We explored village maternal deaths in an area of the East Sepik Province of Papua New Guinea where most women delivered at home. Postpartum haemorrhage, retained placenta and puerperal sepsis were common causes of death. Follow-up of a group of pregnant women showed that abnormal labour was frequent. 24% of multigravidae (95% CI 17-33) reported a labour that lasted longer than 24 hours. In 9% of all births (95% CI 5-15) the third stage lasted longer than one hour, or products were retained. Despite a high proportion of obstetric complications in apparently low-risk villages births, few women attend a health facility for delivery. Health centre attenders were a relatively privileged group. Some hospital users complained about staff attitudes. A poor reputation means that women are less likely to use health services for delivery. Providers need to improve the acceptability of the care provided, and communities should be encouraged to help with transport for their women to go to a health facility when they are in labour.

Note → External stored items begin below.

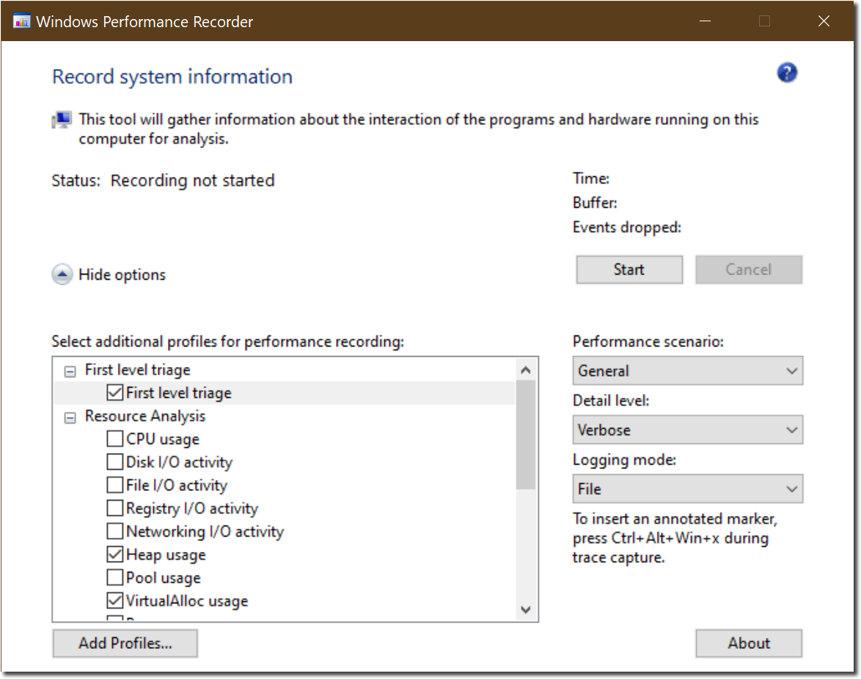
Task: Enable Registry I/O activity recording
Action: coord(115,509)
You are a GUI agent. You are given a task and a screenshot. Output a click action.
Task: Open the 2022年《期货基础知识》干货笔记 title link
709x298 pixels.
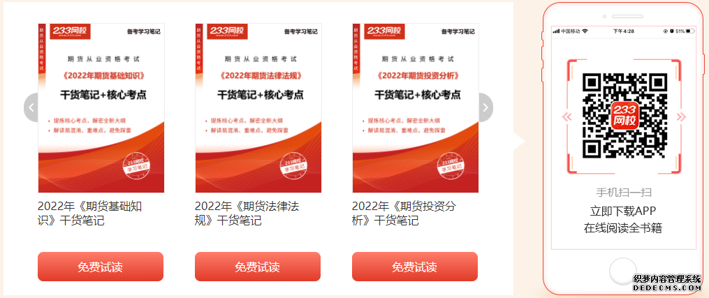click(x=90, y=214)
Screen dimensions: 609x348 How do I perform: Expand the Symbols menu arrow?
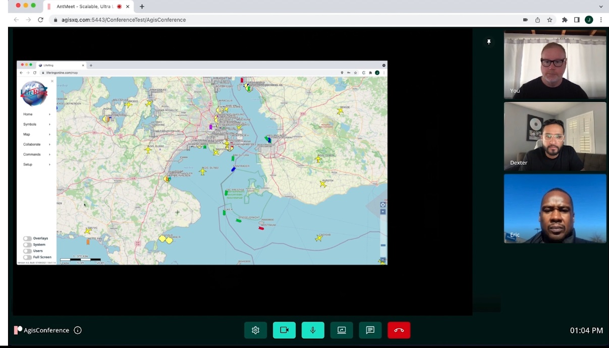49,124
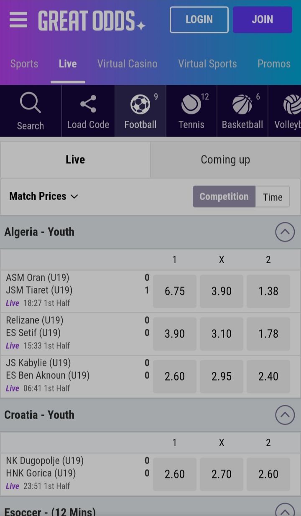
Task: Collapse the Croatia - Youth section
Action: 285,415
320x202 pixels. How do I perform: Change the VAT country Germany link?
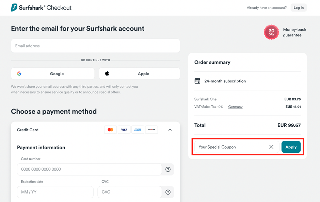[x=235, y=107]
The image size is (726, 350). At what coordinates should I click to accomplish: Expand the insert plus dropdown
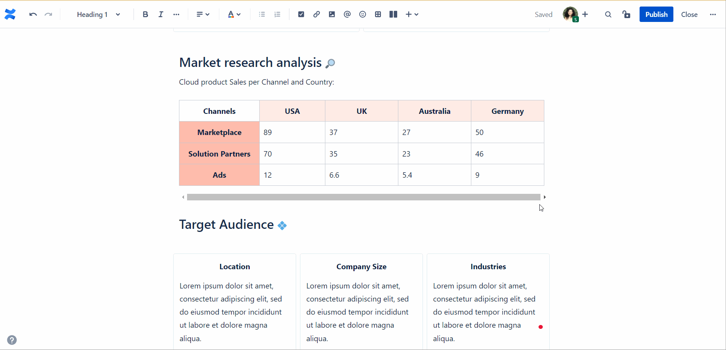412,15
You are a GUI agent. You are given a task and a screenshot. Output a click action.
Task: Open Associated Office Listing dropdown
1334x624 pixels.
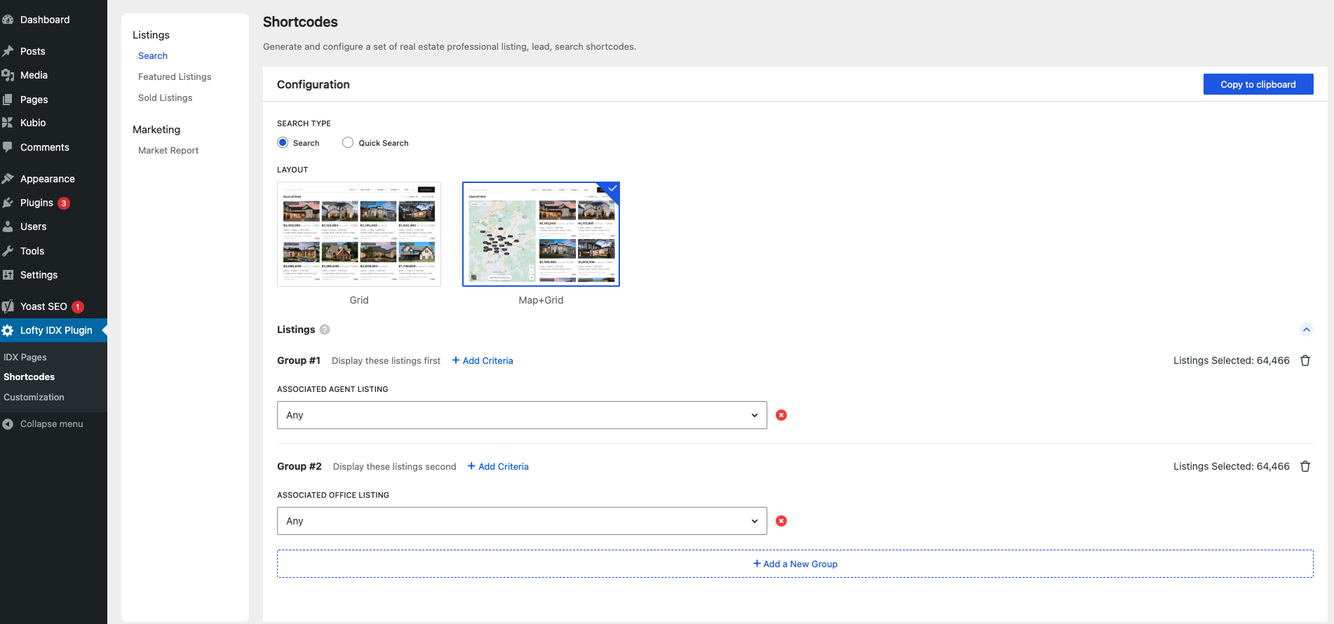tap(522, 521)
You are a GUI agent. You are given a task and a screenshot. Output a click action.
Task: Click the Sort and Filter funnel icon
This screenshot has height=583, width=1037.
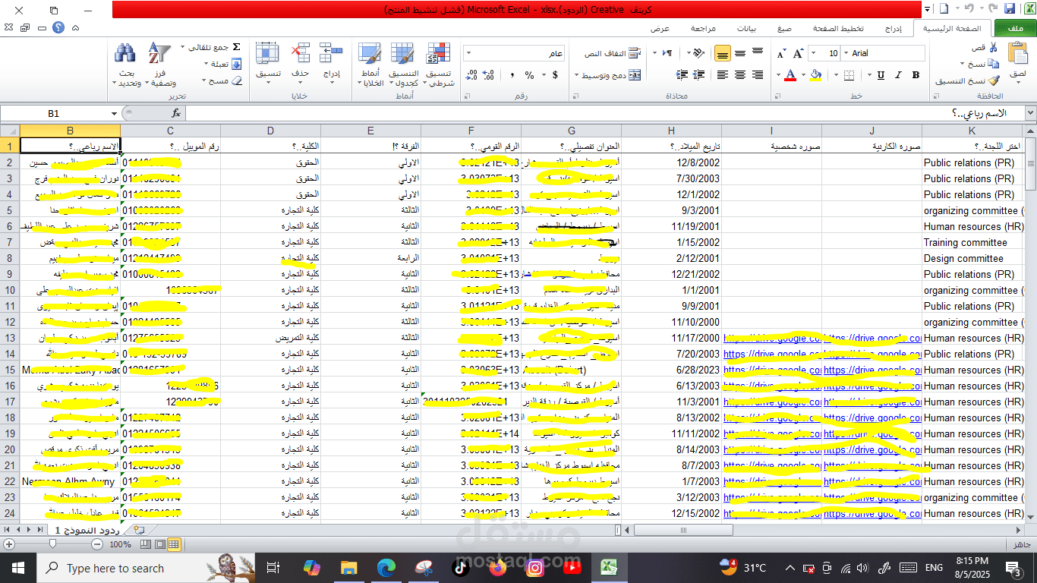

PIP: In 46 villages in the Wosera Subdistrict in the East Sepik Province of Papua New Guinea, interviews with 1008 women of reproductive age, other villagers, and 89 women who were admitted for delivery or in the early postnatal period to Maprik District Hospital or Kaugia Health Subcentre during 1984-1986 and the follow-up of 144 pregnant women among the 1008 were conducted to describe maternal deaths, the labor pattern, and influences on how women used obstetric services in this lowlands area. 14 maternal deaths were identified. Probable causes of maternal death were postpartum hemorrhage (6), puerperal sepsis (3), obstructed labor (1), anemia (1), meningitis (1), and retained products (1). Cause of death could not be identified in one case. Only five of the cases used health services. 11 of the 144 women delivered in a health facility. The remaining 131 delivered at home. 27% of these deliveries were unattended. Attendants were present at all the deliveries of nulliparous women. Female relatives attended 60% of home deliveries. The husband attended 12% of the home deliveries. Women who attended the hospital or health subcenter tended to have a higher household income than their counterparts. Ambulances or church vehicles transported 49% of women who used a health facility. 26% of women who used a health facility delivered in the village then was referred to a health facility. Labor complications were the reason for using a health facility for 40% of the women who used a health facility. The remaining 60% made the decision to use a health facility prenatally. Many women did not complain about the obstetric care at the hospital. Some complaints among those who did complain included no staff in the labor ward during delivery, angry nurses, reprimanding staff, and patient threatened with jail. These findings indicate that, to reduce maternal mortality, health services need to improve the quality and the acceptability of health care and that communities need to help transport pregnant women during labor.